Of particular interest is the ability to generate β-like cells capable of secreting insulin in response to elevated glucose levels. Several groups recently published protocols that describe the differentiation of particular hESC and hiPSC cell lines into β-like cells. Activation of NKX6-1 prior to expression of NGN3 is thought to be essential for the formation of mature, functional β cells (Nostro et al., 2015, Russ et al., 2015). Therefore, we selected the four most promising protocols and assessed their ability to induce NKX6-1 expression while maintaining low levels of NGN3 (Pagliuca et al., 2014, Rezania et al., 2014, Russ et al., 2015, Zhang et al., 2009). Specifically, cPP cells were cultured as monolayers or aggregates, then exposed to the section of each differentiation protocol shown to induce NKX6-1 expression (Figure S5A). The protocol described by Russ et al. (2015) produced the highest levels of NKX6-1 expression and minimal activation of NGN3, with monolayer and suspension cultures yielding a very similar response (Figure S5B). Since the original protocol demonstrated the generation of insulin-secreting β-like cells when cells were differentiated as aggregates, we chose to use the 3D suspension platform for subsequent experiments.

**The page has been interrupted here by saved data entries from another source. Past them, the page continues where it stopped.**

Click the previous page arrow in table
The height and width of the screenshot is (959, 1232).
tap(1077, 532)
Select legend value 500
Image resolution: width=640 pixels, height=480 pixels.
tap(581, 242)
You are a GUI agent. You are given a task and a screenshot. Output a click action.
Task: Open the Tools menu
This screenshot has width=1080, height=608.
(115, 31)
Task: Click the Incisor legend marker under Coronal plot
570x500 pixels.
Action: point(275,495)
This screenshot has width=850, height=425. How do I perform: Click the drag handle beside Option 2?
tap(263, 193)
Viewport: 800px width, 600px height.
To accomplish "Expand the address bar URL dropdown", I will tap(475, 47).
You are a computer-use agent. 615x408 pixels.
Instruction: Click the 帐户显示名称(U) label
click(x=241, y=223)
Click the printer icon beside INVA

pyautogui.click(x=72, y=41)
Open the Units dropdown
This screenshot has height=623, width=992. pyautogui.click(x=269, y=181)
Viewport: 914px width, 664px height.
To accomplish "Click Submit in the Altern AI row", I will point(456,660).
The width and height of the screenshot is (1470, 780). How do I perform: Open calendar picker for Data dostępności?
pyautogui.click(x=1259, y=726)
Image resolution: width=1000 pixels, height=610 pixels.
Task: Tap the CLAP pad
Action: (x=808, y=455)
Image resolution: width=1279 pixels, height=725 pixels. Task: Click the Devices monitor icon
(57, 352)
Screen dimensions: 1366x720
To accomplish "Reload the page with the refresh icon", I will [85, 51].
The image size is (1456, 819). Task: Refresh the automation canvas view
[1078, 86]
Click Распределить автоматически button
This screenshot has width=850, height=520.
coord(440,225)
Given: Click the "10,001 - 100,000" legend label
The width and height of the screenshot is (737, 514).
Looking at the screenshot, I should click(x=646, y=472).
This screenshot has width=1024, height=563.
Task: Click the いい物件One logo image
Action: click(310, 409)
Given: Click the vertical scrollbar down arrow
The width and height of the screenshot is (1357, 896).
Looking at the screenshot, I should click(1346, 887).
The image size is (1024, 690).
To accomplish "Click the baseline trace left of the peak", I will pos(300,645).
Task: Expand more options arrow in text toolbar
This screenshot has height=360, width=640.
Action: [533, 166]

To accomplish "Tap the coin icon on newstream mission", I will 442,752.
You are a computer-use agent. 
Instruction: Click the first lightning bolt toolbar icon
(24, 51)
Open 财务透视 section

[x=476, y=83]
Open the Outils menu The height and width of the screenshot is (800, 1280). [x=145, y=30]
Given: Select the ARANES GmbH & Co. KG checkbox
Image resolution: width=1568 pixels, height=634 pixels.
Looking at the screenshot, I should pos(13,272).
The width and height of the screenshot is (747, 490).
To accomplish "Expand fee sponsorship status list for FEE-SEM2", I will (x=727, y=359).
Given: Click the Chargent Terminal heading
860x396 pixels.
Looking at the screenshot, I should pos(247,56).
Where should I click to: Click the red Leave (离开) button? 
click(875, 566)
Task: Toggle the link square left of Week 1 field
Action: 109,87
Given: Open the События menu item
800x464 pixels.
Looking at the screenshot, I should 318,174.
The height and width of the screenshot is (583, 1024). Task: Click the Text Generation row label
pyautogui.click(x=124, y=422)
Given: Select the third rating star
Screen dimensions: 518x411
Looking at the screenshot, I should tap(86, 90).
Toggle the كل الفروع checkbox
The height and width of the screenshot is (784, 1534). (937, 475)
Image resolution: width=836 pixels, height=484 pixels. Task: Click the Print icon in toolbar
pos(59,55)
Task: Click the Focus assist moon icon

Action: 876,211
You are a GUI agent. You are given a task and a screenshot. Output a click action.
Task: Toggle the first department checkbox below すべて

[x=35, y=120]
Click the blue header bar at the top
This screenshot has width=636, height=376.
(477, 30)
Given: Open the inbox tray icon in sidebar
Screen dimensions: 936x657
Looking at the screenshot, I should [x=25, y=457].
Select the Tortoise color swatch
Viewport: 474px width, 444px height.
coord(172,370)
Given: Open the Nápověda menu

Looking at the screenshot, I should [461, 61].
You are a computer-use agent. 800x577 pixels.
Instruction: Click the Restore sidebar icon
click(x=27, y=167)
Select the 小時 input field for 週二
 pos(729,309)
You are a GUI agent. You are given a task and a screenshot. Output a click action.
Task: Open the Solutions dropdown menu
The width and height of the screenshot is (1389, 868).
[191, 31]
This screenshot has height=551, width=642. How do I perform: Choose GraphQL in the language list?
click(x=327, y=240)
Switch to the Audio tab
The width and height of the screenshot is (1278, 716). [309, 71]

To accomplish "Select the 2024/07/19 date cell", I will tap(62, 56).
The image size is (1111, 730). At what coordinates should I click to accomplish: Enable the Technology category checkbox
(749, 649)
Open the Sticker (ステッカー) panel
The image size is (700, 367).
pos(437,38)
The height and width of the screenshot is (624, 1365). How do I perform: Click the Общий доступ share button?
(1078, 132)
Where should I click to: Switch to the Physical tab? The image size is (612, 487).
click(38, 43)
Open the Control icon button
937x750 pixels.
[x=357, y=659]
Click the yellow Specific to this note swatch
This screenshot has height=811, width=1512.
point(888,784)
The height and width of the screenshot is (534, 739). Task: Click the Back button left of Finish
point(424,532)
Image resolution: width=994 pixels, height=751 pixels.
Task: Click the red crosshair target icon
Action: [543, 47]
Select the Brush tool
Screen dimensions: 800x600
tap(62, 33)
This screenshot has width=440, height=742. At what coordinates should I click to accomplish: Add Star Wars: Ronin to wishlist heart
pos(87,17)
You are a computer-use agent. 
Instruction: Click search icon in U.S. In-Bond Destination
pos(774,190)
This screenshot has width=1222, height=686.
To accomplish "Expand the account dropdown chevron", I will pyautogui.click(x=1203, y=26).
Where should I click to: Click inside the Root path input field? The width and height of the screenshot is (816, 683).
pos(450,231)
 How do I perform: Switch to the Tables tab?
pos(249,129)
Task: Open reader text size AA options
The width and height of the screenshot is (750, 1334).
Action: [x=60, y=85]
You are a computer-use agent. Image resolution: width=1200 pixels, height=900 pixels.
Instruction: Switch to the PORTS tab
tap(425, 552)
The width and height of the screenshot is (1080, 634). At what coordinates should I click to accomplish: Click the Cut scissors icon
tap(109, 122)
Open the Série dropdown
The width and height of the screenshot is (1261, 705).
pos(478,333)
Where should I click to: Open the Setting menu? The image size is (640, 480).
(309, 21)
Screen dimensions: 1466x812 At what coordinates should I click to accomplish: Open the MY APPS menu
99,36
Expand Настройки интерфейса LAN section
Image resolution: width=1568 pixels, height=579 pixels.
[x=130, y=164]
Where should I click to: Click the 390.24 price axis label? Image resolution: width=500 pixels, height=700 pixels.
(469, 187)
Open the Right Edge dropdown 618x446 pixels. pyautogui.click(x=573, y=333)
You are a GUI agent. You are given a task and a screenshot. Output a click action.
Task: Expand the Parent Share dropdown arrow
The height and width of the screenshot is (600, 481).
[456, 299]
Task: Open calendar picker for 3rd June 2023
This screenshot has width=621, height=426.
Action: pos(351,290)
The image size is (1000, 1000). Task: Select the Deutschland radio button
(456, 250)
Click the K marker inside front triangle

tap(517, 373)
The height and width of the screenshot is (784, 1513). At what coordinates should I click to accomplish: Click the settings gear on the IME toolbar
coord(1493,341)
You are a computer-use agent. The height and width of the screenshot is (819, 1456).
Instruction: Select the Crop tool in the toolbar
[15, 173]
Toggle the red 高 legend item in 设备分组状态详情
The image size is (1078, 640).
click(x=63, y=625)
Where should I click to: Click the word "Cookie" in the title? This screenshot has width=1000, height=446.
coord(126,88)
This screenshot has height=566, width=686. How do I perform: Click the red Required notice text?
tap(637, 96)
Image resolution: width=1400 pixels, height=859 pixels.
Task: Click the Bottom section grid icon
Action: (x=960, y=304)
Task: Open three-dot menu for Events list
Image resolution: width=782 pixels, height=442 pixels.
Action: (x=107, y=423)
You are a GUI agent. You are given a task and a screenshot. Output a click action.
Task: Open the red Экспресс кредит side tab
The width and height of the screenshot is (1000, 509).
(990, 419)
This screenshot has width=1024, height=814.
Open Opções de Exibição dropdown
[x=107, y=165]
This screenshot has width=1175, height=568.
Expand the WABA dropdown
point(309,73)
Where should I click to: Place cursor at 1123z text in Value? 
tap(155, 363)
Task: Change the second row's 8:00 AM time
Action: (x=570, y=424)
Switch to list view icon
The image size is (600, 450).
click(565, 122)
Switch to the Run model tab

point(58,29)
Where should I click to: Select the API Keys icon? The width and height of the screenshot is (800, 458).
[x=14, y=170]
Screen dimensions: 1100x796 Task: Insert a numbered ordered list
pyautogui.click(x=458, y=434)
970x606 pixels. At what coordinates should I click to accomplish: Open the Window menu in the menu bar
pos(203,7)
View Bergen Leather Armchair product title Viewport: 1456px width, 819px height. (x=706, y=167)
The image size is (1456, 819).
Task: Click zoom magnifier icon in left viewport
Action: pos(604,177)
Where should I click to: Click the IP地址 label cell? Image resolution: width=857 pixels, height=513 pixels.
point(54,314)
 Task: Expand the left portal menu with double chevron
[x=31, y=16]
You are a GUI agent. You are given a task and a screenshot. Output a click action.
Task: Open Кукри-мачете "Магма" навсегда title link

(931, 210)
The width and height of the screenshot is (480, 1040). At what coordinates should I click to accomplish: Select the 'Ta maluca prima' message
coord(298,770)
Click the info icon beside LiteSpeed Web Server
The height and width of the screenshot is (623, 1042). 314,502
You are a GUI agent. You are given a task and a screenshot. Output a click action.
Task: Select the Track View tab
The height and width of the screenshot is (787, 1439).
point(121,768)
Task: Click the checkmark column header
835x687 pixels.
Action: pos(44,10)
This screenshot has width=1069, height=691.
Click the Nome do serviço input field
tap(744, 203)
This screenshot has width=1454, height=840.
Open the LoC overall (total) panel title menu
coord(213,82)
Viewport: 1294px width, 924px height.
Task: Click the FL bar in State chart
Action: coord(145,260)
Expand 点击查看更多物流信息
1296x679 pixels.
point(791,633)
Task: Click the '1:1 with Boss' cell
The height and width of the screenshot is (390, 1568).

Using the Russ et al. (2015) protocol, we found that around 40% of cPP cells reactivate NKX6-1. However, doubling the length of each of the first two treatments enabled the generation of nearly 70% double-positive cells, similar to the number originally reported (Figures 5E, S5C, and S5D). Interestingly, these PDX1+NKX6-1+ cells generated convoluted structures reminiscent of the branching morphogenesis of the embryonic pancreas (Figures 5D and 5F). Further differentiation induced expression of the endocrine markers NKX2-2 and NGN3, the latter in a smaller subset of cells, reflecting its transient expression during endocrine commitment (Schwitzgebel et al., 2000; Figure 5G). Finally, after 16 days, 20% of cells contained C-peptide, a proxy for insulin production, similar to the 25% reported by Russ et al. (2015). Crucially, C-peptide+ cells did not co-express the α cell hormone glucagon, suggesting that these cells are unlike the polyhormonal cells produced by earlier generations of protocols, which are unable to secrete insulin in response to elevated glucose levels. However, NGN3 levels remained high at the end of the protocol and INS mRNA levels were significantly lower than in isolated human islets, suggesting that further optimization of the protocol is required (Figure 5K).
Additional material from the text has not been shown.